In summary, how to effectively solve the problem of difficult heat conduction under the condition of convenient installation of the heating chip is a problem which needs to be solved by the skilled person in the art.

Disclosure of Invention

In view of the above, a first object of the present utility model is to provide a housing of a transceiver module, which can effectively solve the problem of difficult heat conduction due to the convenience of mounting a heat generating chip, and a second object of the present utility model is to provide a transceiver module including the housing.

In order to achieve the first object, the present utility model provides the following technical solutions:

the utility model provides a receiving and dispatching subassembly's casing is provided with the cavity that is used for placing electronic component, just the cavity be provided with be used for with the electronic component generates heat the heat sink welding face of chip heat conduction, be provided with the partition wall in the cavity in order to be used for separating a plurality of generate heat the chip, the partition wall is in generate heat the chip thickness direction protrusion and be the platform type and can follow the platform to the external heat conduction, the partition wall with heat sink between the welding face.
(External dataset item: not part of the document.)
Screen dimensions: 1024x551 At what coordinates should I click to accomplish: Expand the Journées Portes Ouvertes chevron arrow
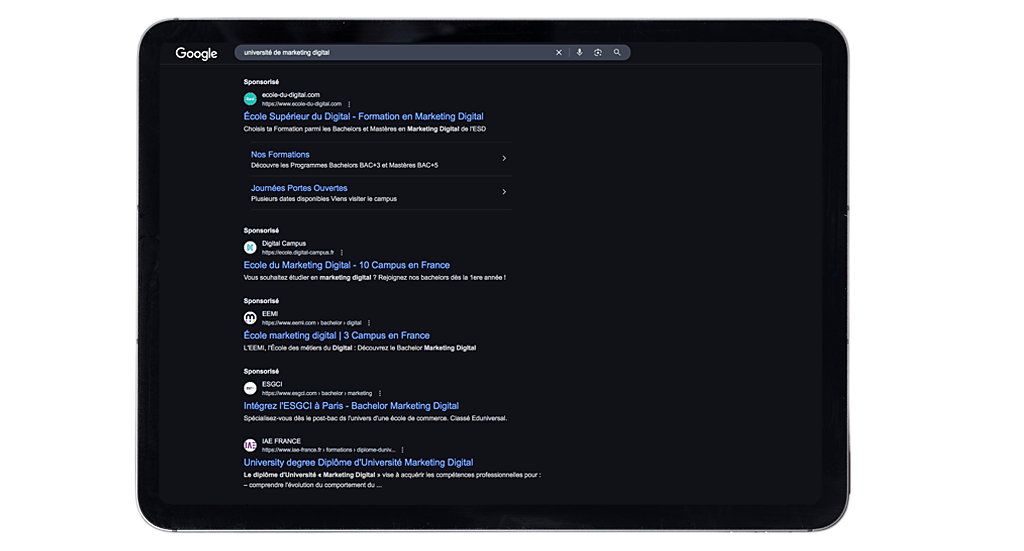(x=503, y=192)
In the shell of the receiving and transmitting assembly, when the receiving and transmitting assembly is installed, reverse installation is not needed, because the partition wall protrudes in the thickness direction of the heating chip, the heat of the heating chip can be guided to the other side through the partition wall, and therefore the installation convenience is guaranteed. And in the limited space of cavity volume, set up the partition wall into the platform formula to form the great mesa of area, with partition wall and heat sink welding face heat conduction contact simultaneously, so that the partition wall can absorb the heat that generates heat the chip direction heat sink welding face, and the partition wall is because being the platform formula again, can be quick with the heat dissipation from the mesa, in order to satisfy the heat dissipation needs. Meanwhile, in conclusion, the shell can effectively solve the problem that the heat conduction is difficult when the heating chip is convenient to install.

In some embodiments, the housing includes a channel structure and a cover plate that closes a notch of the channel structure, and a channel cavity of the channel structure is the cavity.

In some embodiments, the heat sink welding surface and the table top of the partition wall face the cover plate.

In some embodiments, the mesa is provided with a connection hole.

In some embodiments, the connecting hole is a threaded hole.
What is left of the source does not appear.